Censura la sentenza impugnata laddove: aveva considerato soltanto la disciplina, peraltro pacificamente inesistente, del regolamento condominiale, ritenendo la non vincolatività della convenzione atipica obbligatoria ritenuta dal Tribunale; senza motivare aveva trascurato di considerare l’insussistenza, e la negazione da parte dell’attrice, di un regolamento condominiale e la esistenza invece di singoli patti obbligatori tra le parti interessate (nella specie i C. nei confronti della T.). La sentenza aveva trascurato il fatto che l’obbligo di formulazione, con atto scritto e sua trascrizione, della regolamentazione introdotta dal proprietario originario o dalla totalità o dalla maggioranza qualificata dei condomini, presuppone necessariamente la ricorrenza di un regolamento di condominio, limitante i diritto dei condomini sulle proprietà esclusive o comuni ovvero attributive ad alcuni condomini di maggiori diritti rispetto agli altri o disciplinanti le cose comuni, privo dei requisiti formali di legge: in assenza di tali presupposti, nella specie non potevano invocarsi tali principi per escludere l’ammissibilità della convenzione atipica stipulata attraverso comportamenti concludenti delle parti, non avendo i Giudici tenuto conto e motivato in ordine a quanto al riguardo emerso dalle risultanze processuali.
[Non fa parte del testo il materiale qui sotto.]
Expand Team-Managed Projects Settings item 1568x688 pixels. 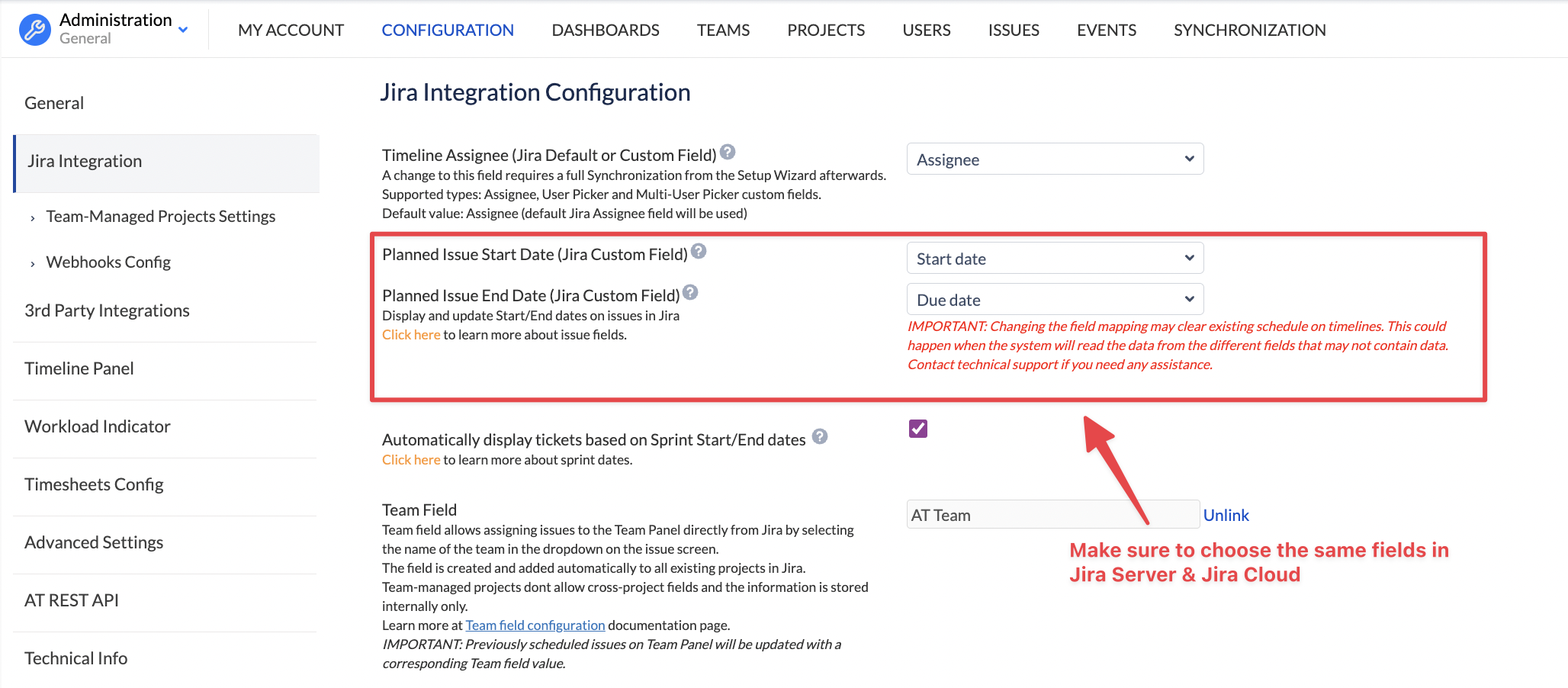click(x=160, y=217)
1.2. Il secondo motivo, lamentando violazione e falsa applicazione degli artt. 1106 e 1139 cod. civ., difettosa e insufficiente motivazione nonchè nullità della sentenza per omessa o soltanto apparente motivazione, censura la sentenza impugnata laddove aveva applicato la disciplina di cui all’art. 1138 cod. civ. e non quella di cui all’art. 1106 cod. civ., tenuto conto che fra i comproprietari dell’autorimessa vi erano soggetti non partecipi del Condominio.

1.3. Il terzo motivo denuncia la nullità della sentenza impugnata (violazione degli artt. 99 e 112 cod. proc. civ.) che, d’ufficio, aveva rilevato la non vincolatività della convenzione atipica e obbligatoria posta dal Tribunale a fondamento della sua decisione.
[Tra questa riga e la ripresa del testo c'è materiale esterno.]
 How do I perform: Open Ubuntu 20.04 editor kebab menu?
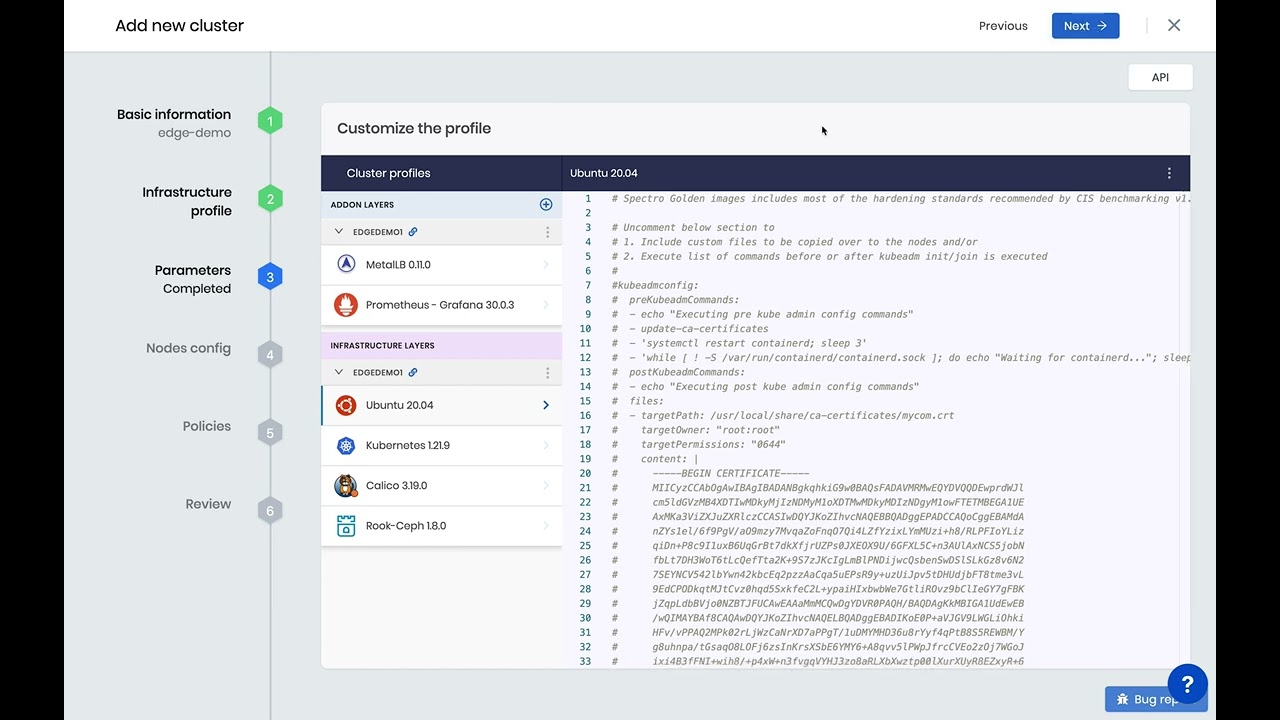point(1169,173)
1.4. I motivi – che, per la stretta connessione, possono essere esaminati congiuntamente – vanno disattesi.

Preliminarmente deve essere respinta l’eccezione di inammissibilità del ricorso, sollevata dai resistenti ai sensi dell’art. 366 bis cod. proc. civ. ratione temporis applicabile, tenuto che, con i riferimenti in calce ai quesiti, la ricorrente ha indicato la fattispecie concreta in relazione alla quale i predetti quesiti erano formulati, consentendo così alla Corte di comprendere la questione sottoposta al suo esame.

Ciò posto, occorre premettere che:

a) la natura delle convenzioni intervenute fra il costruttore e i condomini ovvero di quelle intercorse fra i condomini va determinata in base al contenuto della disciplina ivi prevista, dovendo in astratto qualificarsi come regolamento quello che concerne l’uso e il godimento dei beni e dei servizi comuni e che, come tale, non può non riguardare tutti i comproprietari;

b) il regolamento di condominio predisposto dall’originario unico proprietario dell’intero edificio, ove accettato dagli iniziali acquirenti dei singoli piani e regolarmente trascritto nei registri immobiliari, assume carattere convenzionale e vincola tutti i successivi acquirenti non solo con riferimento alle clausole che disciplinano l’uso o il godimento dei servizi o delle parti comuni (cd. di natura regolamentare), ma anche a quelle (a contenuto contrattuale) che restringono i poteri e le facoltà dei singoli condomini sulle loro proprietà esclusive, venendo a costituire su queste ultime una servitù reciproca (Cass. 3749/1999; 49/1992);

d) peraltro, il requisito della forma scritta ad substantiam è prescritto non soltanto per le norme del regolamento condominiale di contenuto contrattuale ma anche per quelle che si definiscono di natura regolamentare (S.U. 943/1999).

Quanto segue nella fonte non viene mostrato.